Jakarta, 11 Juni 2026 – Menteri Ekonomi Kreatif/Kepala Badan Ekonomi Kreatif (Ekraf), Teuku Riefky Harsya, menerima kunjungan kehormatan Duta Besar Republik Korea untuk Indonesia, Yoon Soon-gu. Pertemuan tersebut membahas peluang penguatan kerja sama ekonomi kreatif Indonesia dan Korea Selatan, termasuk pembentukan High-Level Creative Industries Cooperation Committee serta penyusunan nota kesepahaman (Memorandum of Understanding/MoU) baru di bidang ekonomi kreatif.
Menteri Ekonomi Kreatif/Kepala Badan Ekonomi Kreatif, Teuku Riefky Harsya, menerima kunjungan kehormatan Duta Besar Republik Korea untuk Indonesia, Yoon Soon-gu
“Indonesia dan Republik Korea memiliki semangat yang sama dalam menjadikan ekonomi kreatif sebagai sumber pertumbuhan ekonomi baru. Keberhasilan Korea Selatan melalui gelombang budaya Korea atau Hallyu menjadi inspirasi sekaligus membuka peluang kolaborasi yang semakin luas. Dengan semakin kuatnya kemitraan strategis kedua negara, kami melihat peluang besar untuk mendorong co-production, pertukaran talenta, pengembangan gim digital, serta berbagai kerja sama berbasis teknologi yang dapat memberikan manfaat bagi industri kreatif Indonesia dan Korea Selatan,” ujar Menteri Ekraf.
Dok. Biro Komunikasi Kementerian Ekonomi Kreatif/Badan Ekonomi Kreatif.

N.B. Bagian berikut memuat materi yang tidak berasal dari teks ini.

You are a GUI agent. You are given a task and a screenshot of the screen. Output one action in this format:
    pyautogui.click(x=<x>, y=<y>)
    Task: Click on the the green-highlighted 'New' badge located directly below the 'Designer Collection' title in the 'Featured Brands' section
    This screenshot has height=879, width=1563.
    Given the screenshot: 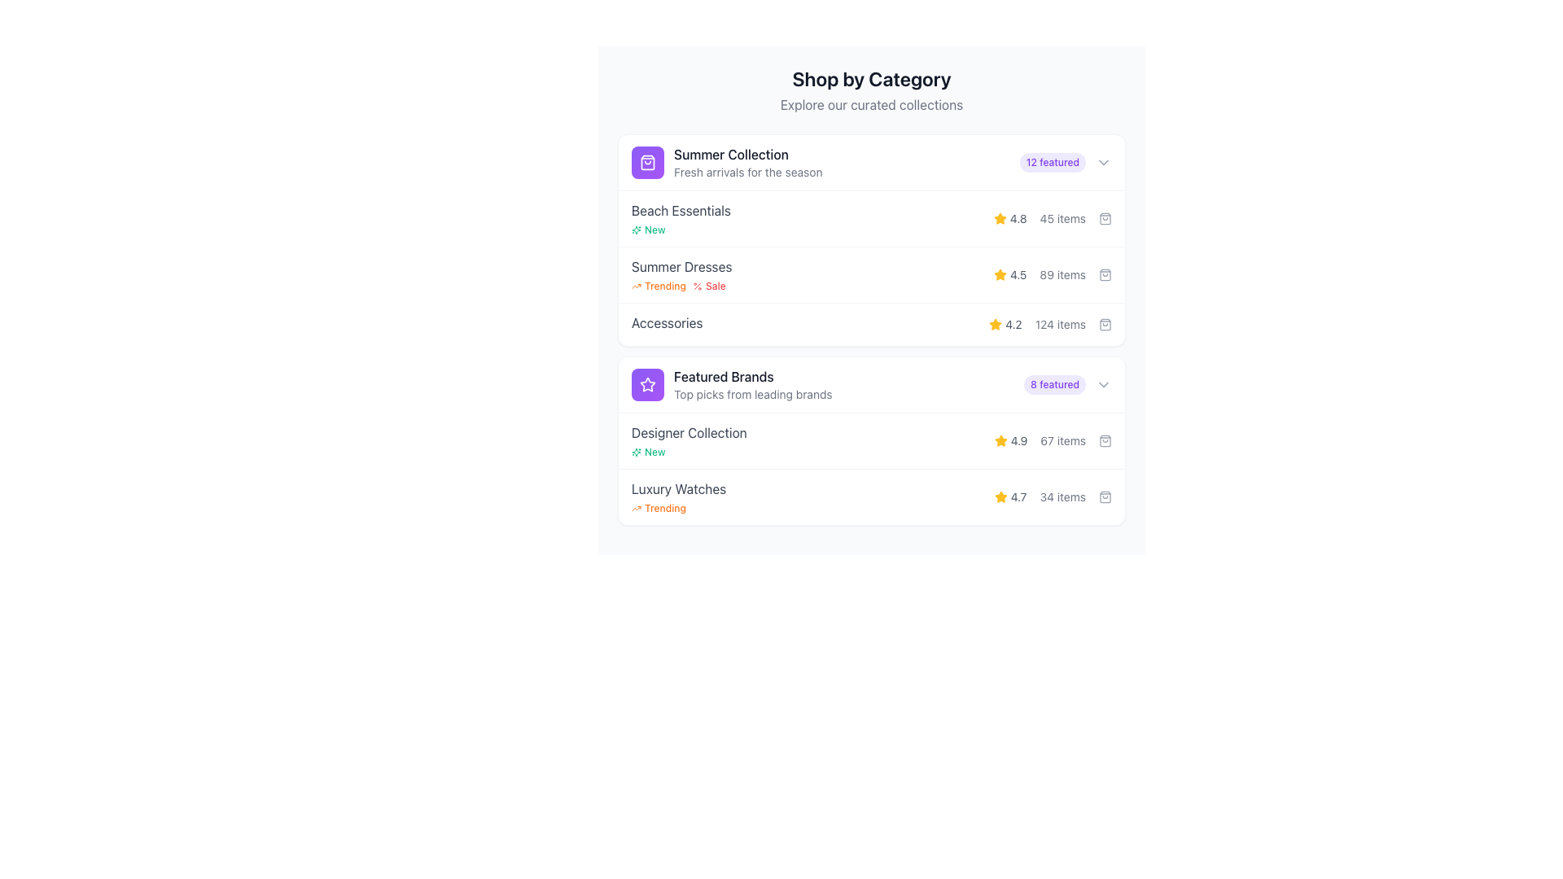 What is the action you would take?
    pyautogui.click(x=688, y=452)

Kegiatan ini merupakan tindak lanjut dari pertemuan Presiden Republik Indonesia Prabowo Subianto dan Presiden Republik Korea Lee Jae Myung pada 31 Maret 2026 yang meningkatkan status hubungan kedua negara menjadi Special Comprehensive Strategic Partnership. Peningkatan kemitraan tersebut membuka peluang kerja sama yang lebih luas, termasuk di sektor ekonomi kreatif.

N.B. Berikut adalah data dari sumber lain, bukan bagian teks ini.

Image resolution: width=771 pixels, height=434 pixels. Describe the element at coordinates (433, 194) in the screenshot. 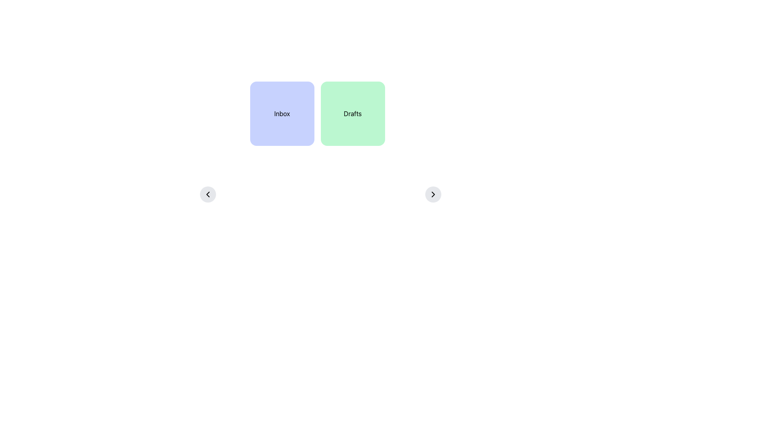

I see `the navigation button located to the right of the 'Inbox' and 'Drafts' containers` at that location.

Sebagai implementasinya, Kementerian Ekraf tengah menyusun nota kesepahaman (MoU) baru yang akan menjadi payung kerja sama ekonomi kreatif Indonesia dan Korea Selatan, sekaligus mengakomodasi berbagai peluang kolaborasi lintas subsektor di masa mendatang.
MoU tersebut juga akan menjadi dasar pembentukan High-Level Creative Industries Cooperation Committee yang akan dipimpin bersama oleh Menteri Ekonomi Kreatif Republik Indonesia dan Minister of Culture, Sports and Tourism Republik Korea.
Dok. Biro Komunikasi Kementerian Ekonomi Kreatif/Badan Ekonomi Kreatif.
“Kami sedang mempercepat penyusunan MoU baru yang akan menjadi fondasi penguatan kerja sama ekonomi kreatif Indonesia dan Korea Selatan. Melalui pembentukan High-Level Creative Industries Cooperation Committee, kami berharap berbagai peluang kolaborasi dapat segera diterjemahkan menjadi program-program konkret yang memberikan manfaat bagi pelaku industri kreatif kedua negara,” ujar Menteri Ekraf.
Pada kesempatan tersebut, Menteri Ekraf juga mengundang Pemerintah Republik Korea beserta para pelaku industri kreatifnya untuk berpartisipasi dalam World Conference on Creative Economy (WCCE) 2026 yang akan diselenggarakan di Jakarta pada Oktober mendatang. Sebagai konferensi ekonomi kreatif terbesar di dunia yang digagas Indonesia, WCCE diharapkan menjadi ruang bagi kedua negara untuk memperluas jejaring, memperkuat kolaborasi, dan membuka peluang kemitraan baru di sektor ekonomi kreatif.
Dok. Biro Komunikasi Kementerian Ekonomi Kreatif/Badan Ekonomi Kreatif.
Duta Besar Republik Korea untuk Indonesia, Yoon Soon-gu, menyambut baik upaya penguatan kerja sama ekonomi kreatif antara Indonesia dan Korea Selatan. Menurutnya, kedua negara memiliki peluang besar untuk memperluas kolaborasi melalui berbagai program yang berdampak langsung bagi pelaku industri kreatif.
“Kami melihat banyak peluang kerja sama dengan Indonesia, mulai dari film, pengembangan konten, pelatihan talenta dan tenaga ahli, hingga pertemuan bisnis secara berkala. Kami siap memperkuat kolaborasi agar kemitraan kedua negara dapat menghasilkan manfaat nyata bagi industri kreatif Indonesia dan Korea Selatan,” ujar Yoon Soon-gu.